記述者 : 店主 - 6月 / 20 /2012

このあたりから本格的に波乱の展開となって参ります。
「国内どん詰まり編」第三回でございます。

「直接イタリアまで買付けに行かれたらどうですか?」

・・・ワタクシ、そもそもはそんなことをやりたかったのです!


自分が商社に勤めていたということもあってか、一番最初にイメージしたのはまさに「じかに買付けする」ということでした。安くて良いモノを探すのって楽しいでしょ?
「これ見て。な?これな、※※※※円で買うてん!」こうやって自慢げに話するの、買い物のあとの醍醐味です(笑)
商売の仕入れで、それもイタリアに行って、そんなことできたらドンだけ楽しいか!しかも良いものを安く仕入れれば、きっと儲かります(笑)

そもそも、なんのツテもコネもなく商売を始めようとしている身。”いわんや、イタリアでの買付けをや”です(笑)
まずは国内で手に入るモノから始めて、「いずれは!」くらいのつもりではいたのですが・・・。まさに驚天動地、青天の霹靂、瓢箪から駒、もっけの幸い、です!(笑)

でも果たして現実味はあるのか・・・。

「レディースは、ブランドにしてもデザインにしてもテイストにしても、それこそ数限りなくありますけど、メンズは言うても数がしれてますから。簡単ですよ。」それこそ簡単に仰いますね?(笑)

向こうでは往来での会話はともかく、商談は全て英語で大丈夫とのこと。私を知る人にとっては意外だと思いますが、喋れるんです英語(笑)

輸入に関しても、直接業務に携わっていたわけではありませんが、生来からのイッチョカミ、それなりに商品やお金の流れ、あるいは手続きなどに関しても、ある程度把握しています。

何よりも日本における「感覚」と、世界の他の国々のそれとの間に大きなズレが存在することを知っています。それは単純化するならば、他の国からすると、日本は異様なほど「キチンとしてる」ということです(笑)
それが日本のストロングポイントであることは間違いないのですが、それをそのまま海外に当てはめようとすると、エライ目に合うということを身をもって体験しまくってます(笑)
少なくともそういう感覚を身につけていることが私にとっての大きなストロングポイント、海外とのやり取りのツボは知っているつもりです(笑)

そういう私自身の今までの経歴なども含めて、A氏は「どうですか?」と提案してくださったのかもしれません。
「実はイタリア、行ってみたかったんです!」「あー、イタリアは行かれたことないんですか?」から始まり、ひとしきりイタリア話に花が咲きます(笑)
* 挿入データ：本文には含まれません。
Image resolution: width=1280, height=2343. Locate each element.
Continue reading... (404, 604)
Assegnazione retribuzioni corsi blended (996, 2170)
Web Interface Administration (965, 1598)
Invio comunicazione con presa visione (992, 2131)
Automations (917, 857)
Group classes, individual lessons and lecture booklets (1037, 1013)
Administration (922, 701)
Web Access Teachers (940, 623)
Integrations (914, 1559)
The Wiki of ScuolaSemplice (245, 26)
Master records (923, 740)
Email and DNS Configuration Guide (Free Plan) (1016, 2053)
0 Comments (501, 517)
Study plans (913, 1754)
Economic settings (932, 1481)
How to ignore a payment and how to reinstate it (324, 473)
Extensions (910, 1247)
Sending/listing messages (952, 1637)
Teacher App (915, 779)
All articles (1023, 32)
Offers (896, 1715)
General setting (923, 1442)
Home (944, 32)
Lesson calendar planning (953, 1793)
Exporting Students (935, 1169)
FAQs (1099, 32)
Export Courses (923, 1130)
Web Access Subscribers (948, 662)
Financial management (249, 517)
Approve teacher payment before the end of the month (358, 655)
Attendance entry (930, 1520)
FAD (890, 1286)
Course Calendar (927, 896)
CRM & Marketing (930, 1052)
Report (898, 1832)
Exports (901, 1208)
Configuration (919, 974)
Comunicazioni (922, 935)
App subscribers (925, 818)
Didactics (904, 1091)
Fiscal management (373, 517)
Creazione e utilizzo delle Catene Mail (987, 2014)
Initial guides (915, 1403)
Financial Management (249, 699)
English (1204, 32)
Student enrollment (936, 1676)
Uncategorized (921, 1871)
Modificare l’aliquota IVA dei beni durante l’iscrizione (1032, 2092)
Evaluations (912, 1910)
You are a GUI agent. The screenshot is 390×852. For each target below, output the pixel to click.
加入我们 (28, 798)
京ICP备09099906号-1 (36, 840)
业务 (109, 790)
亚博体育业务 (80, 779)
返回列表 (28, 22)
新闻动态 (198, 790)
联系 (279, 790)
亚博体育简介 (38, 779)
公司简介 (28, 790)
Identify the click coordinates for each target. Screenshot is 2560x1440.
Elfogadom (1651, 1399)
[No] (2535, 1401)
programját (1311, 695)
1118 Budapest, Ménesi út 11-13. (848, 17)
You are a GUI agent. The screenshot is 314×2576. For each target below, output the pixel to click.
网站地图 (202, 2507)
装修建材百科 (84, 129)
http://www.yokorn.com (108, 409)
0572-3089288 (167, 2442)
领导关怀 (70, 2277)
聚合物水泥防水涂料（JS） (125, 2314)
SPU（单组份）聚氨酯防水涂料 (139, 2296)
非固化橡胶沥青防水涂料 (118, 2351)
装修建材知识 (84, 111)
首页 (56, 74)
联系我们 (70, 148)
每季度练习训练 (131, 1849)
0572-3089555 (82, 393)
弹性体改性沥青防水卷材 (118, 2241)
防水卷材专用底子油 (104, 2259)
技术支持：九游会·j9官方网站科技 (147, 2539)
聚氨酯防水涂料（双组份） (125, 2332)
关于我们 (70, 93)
もちろん簡単なことではないのは重々承知の上ですが、国内での仕入れに関して資金面で大きな問題を抱えていること、海外とのやり取りということが私自身にとって比較的ハードルが低いこと、そしてなによりも「やってみたい!」というモチベーションが上がりまくってしまったこと(笑)、それら全てが一つの方向を指し示しています。

そこで再びA氏。
「展示会、来週までですけどね」

…。

えっ…??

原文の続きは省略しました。